Preparing Your Apartment for Maintenance Workers.

Share Button

When guests visit your home it's usually under a very controlled set of conditions. You prepare ahead of time. Most folks will make an effort to clean the place up and be present when guests are there. However, most folks don't view a visit from service workers in the same way. They won't necessarily be home. They leave the place as it normally is. Some even view maintenance visits as a type of hostile invasion rather than a welcome visit. But no matter your view of maintenance visits and no matter if you requested them or if the landlord is forcing them upon you, the last thing you want is for them to have to come back a second time because they couldn't complete the work. (Given that most maintenance staff are paid by the hour, your landlord would really prefer it to be one-and-done as well!)

In the interest of making things easier for you and less expensive all around, here's how we would recommend preparing your apartment for a visit from maintenance.

Note: We are using "maintenance" as a catch all term here. This also includes regular visits from pest control and inspections by the property manager or Section 8.

Also note: This is different from preparing your apartment for showings, which we will cover in a later article and can't believe we haven't covereed already.

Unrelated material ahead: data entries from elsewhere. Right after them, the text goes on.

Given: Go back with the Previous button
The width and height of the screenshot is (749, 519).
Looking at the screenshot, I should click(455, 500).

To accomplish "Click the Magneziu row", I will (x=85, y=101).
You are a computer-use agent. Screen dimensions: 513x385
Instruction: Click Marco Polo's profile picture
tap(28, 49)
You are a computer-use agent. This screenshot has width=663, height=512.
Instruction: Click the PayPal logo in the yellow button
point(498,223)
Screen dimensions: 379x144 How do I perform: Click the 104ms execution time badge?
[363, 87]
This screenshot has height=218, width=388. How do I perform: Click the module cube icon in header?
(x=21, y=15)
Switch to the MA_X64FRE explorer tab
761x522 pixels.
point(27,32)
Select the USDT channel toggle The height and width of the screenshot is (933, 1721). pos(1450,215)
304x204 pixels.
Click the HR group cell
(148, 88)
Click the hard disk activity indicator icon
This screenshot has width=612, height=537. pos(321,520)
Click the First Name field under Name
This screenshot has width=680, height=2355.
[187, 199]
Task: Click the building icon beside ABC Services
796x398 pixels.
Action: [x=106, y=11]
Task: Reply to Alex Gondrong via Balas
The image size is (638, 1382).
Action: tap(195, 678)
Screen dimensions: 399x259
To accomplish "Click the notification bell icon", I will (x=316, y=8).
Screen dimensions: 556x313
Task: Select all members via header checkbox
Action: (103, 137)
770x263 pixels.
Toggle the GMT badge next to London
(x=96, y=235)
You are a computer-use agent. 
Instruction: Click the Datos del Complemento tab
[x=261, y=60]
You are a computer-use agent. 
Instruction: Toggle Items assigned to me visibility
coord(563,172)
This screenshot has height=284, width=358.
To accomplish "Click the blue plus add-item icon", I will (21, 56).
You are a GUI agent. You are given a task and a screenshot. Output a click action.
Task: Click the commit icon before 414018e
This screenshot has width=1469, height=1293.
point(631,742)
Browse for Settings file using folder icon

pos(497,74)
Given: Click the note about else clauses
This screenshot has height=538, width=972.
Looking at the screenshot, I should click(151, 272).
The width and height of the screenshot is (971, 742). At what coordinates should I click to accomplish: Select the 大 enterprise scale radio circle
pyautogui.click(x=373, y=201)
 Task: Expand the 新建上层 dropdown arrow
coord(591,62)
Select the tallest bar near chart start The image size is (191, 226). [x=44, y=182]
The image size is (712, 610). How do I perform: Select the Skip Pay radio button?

Don't chain the front door.

If you're like many Chicago renters you come and go through the back door on a regular basis. You may keep the front door secured with a landlord chain. But chances are your landlord will be providing keys to the workers, and they may only have keys for the front door. Workers will be expecting to go in through the front. Make sure they can do so.

Clear a path.

It doesn't matter if it's you or your landlord who requested entry. You probably know why they're coming and what areas they will need to access. If they're fixing a window, clear the area by the window. If they're fixing your fridge, clear not only the area around the fridge but also a path from the door to the fridge so they can carry a new one through. If they're coming for a general inspection it's tougher to know what they're going to want to see, but you know there's some consistent things they always look at. Clear the area around the furnace. Clear the area in front of cabinets and windows. And by "clear" we do not just mean the immediate surrounding area. Make a nice big open space for people to work, set down a stepladder or swing a paint roller around.

Remove all pets.

It doesn't matter if the building is pet friendly or not. If you have pets in the apartment, remove them. This is for the safety of not only the workers but also your pets. Workers don't pay attention to the location of your cat's litter box. They don't know that your fish or lizard require the apartment to stay within a certain finite temperature range. They will use all kinds of chemicals and probably kick up some dust. They may leave the door open to bring in supplies, allowing your pet to escape. If you have a pet, remove it. The only possible exception is fish, and even then, you may need to move the fish tank if the requested work will be occurring in the room where it normally sits.

Hide your valuables.

While the majority of maintenance workers are focused on the job and not paying attention to anything else, there's always a handful of bad apples. You cannot know what employee screening methods were used when hiring them. They could be hired by your landlord or by an outside contractor. You also cannot know how faithful the workers are to the rules of the building. So not only should you hide any valuables - this includes jewelry, credit cards and small electronics - but you should also hide anything that might be in violation of your lease or the law.

Photo ready.

Some landlords require maintenance staff to take photos of every job. As most of you know, once a photo is on someone's phone there's no telling what they will do with it. Make sure nothing is visible that you wouldn't want to be shared on some random subreddit for "lulz." While you don't have to clean up the place to immaculate levels and most workers are used to "lived in" apartments, expect that there will be cameras and that you cannot control what happens with the resulting pictures.

Power, water and air.

For workers to repair most things in an apartment they will need access to a power outlet and access to water. They may also be doing things that should only happen in a well-ventilated area.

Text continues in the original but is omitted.